Safe rollout is the practice of increasing workflow autonomy in steps instead of enabling direct production writes immediately.

The main question is not whether a workflow is useful, but whether it is trusted enough to act on the live system. In practice, teams usually move through a ladder: report-only first, then staged behavior, then a more realistic safe-write technique if needed, and finally direct production writes.

Rollout Ladder

The usual progression is:

Start in report-only mode.
Enable staged behavior when proposed writes need to be previewed.
Use shadow evaluation when preview mode is not enough and the real write path needs to be exercised safely.
Promote the same workflow to direct production writes.

staged and shadow evaluation are not interchangeable. Staged mode is sufficient when the question is what the workflow would do. Shadow evaluation is needed when the question is whether the real write path behaves correctly on a safe non-production target.

When Staged Is Enough

Use staged mode when the main risk is decision quality rather than operational behavior.

It is usually enough when maintainers only need to review proposed actions, compare alternatives, or inspect whether the workflow’s judgment is reasonable before any write is allowed.

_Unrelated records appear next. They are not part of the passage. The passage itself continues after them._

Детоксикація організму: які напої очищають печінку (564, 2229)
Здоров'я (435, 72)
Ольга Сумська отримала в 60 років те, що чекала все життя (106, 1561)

When Shadow Evaluation Is Needed

Use shadow evaluation when staged mode is too weak because the real write path itself needs validation.

This is a good fit when:

the workflow must update real target objects to prove the behavior is correct
concurrency, deduplication, or serialization needs to be tested on a live-like surface
maintainers need to inspect the actual produced state, not only proposed intent
cross-repository writes, permissions, or dispatch boundaries need to be exercised safely

Shadow evaluation is one technique inside safe rollout, not a separate top-level pattern.

Design Rules

Production truth stays authoritative

Do not let the evaluation surface become the new source of truth. Production events and later trusted human actions should remain authoritative.

Prediction snapshots should be explicit

If later comparison matters, persist what the workflow predicted at decision time. Do not reconstruct predictions from logs.

Correction evidence needs provenance

Not every later edit should count as trustworthy truth. Record provenance such as actor type, manual versus automated source, trust status, and origin repository role.

Evaluation surfaces should remain disposable

Keep the shadow target thin. It should support measurement and rollout, not become a second long-lived control plane.

Example Shape

The common repository split is:

production repository: emits live events and contains authoritative later human truth
ops repository: persists predictions, collects corrections, publishes reports, and updates instructions
shadow repository: temporary non-production write target during rollout

That shape is often useful, but it is still rollout guidance rather than a primary pattern.